RECORDS SHOWN:
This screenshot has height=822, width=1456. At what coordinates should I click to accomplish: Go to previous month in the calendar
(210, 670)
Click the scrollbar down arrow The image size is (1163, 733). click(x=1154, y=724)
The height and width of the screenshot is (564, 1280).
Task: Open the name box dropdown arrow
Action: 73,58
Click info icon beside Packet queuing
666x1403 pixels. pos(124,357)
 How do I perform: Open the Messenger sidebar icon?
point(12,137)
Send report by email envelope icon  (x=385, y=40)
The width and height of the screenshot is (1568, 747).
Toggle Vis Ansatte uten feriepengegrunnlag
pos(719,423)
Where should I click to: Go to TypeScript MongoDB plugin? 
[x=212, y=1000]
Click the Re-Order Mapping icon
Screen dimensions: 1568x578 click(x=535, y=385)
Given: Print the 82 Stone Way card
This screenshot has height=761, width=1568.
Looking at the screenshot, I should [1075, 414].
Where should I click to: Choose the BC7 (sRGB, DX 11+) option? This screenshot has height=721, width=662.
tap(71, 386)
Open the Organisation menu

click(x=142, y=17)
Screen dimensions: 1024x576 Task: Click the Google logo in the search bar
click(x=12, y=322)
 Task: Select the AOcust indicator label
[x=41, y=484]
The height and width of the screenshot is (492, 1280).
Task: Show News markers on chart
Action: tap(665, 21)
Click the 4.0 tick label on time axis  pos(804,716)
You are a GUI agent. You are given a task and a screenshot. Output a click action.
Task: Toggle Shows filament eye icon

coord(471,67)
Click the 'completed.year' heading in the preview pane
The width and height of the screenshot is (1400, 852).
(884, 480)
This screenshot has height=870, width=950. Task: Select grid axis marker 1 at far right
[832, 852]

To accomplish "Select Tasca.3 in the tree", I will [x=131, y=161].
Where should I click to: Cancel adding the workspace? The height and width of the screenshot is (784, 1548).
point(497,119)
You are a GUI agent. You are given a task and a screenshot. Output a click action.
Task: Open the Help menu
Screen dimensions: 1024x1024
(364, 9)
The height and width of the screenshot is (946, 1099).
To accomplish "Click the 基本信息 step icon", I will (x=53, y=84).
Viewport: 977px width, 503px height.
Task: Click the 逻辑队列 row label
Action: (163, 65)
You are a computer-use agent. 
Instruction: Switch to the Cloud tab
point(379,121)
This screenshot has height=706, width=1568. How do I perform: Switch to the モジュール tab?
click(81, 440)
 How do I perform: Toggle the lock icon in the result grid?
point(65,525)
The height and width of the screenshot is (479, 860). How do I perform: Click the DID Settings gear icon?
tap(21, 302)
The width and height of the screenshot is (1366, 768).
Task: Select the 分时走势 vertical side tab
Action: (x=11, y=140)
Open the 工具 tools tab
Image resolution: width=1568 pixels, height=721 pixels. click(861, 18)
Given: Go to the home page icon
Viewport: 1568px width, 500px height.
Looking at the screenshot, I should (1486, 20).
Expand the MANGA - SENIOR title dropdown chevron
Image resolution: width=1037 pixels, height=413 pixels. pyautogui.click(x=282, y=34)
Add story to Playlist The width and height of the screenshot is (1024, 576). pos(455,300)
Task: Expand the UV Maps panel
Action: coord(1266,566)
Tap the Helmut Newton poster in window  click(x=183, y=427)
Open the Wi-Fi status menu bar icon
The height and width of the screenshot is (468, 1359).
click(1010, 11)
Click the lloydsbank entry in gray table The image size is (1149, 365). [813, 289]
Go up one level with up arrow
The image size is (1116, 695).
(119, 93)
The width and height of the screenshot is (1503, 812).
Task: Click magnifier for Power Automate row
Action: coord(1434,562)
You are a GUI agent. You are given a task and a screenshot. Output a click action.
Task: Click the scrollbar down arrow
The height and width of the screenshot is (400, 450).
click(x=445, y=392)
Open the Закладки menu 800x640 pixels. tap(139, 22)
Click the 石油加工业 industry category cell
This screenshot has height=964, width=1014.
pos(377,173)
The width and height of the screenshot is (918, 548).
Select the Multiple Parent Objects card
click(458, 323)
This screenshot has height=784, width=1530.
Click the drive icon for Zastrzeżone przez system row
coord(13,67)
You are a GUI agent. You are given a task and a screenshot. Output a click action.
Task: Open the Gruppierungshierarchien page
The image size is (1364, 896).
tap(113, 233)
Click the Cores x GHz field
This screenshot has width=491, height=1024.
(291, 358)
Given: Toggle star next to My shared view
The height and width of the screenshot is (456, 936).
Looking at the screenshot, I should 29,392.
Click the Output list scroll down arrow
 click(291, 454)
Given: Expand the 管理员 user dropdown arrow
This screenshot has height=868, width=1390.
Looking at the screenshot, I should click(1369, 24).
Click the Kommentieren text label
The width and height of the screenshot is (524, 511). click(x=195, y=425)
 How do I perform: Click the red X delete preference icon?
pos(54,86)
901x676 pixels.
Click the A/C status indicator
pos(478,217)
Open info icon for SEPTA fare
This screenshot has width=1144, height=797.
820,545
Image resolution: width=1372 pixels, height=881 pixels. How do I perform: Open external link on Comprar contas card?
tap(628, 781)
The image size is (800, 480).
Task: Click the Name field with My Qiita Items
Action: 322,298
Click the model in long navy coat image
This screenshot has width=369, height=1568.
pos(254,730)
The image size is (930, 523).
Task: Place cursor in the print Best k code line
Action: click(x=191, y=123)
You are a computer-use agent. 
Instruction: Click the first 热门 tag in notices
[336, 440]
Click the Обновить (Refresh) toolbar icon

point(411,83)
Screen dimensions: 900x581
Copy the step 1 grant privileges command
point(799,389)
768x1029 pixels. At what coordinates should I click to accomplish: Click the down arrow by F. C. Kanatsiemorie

GIVEN TASK: Format the material between the lines holding "Send report by" and "[x=212, y=1000]", inclusive, as a two-column CSV headed instruction and location, with each text and its answer on one row. Put every field in quotation marks and replace any line breaks inside a field with spaces.

SOLUTION BELOW:
instruction,location
"Send report by email envelope icon","(x=385, y=40)"
"The width and height of the screenshot is (1568, 747). Toggle Vis Ansatte uten feriepengegrunnlag","pos(719,423)"
"Where should I click to: Go to TypeScript MongoDB plugin?","[x=212, y=1000]"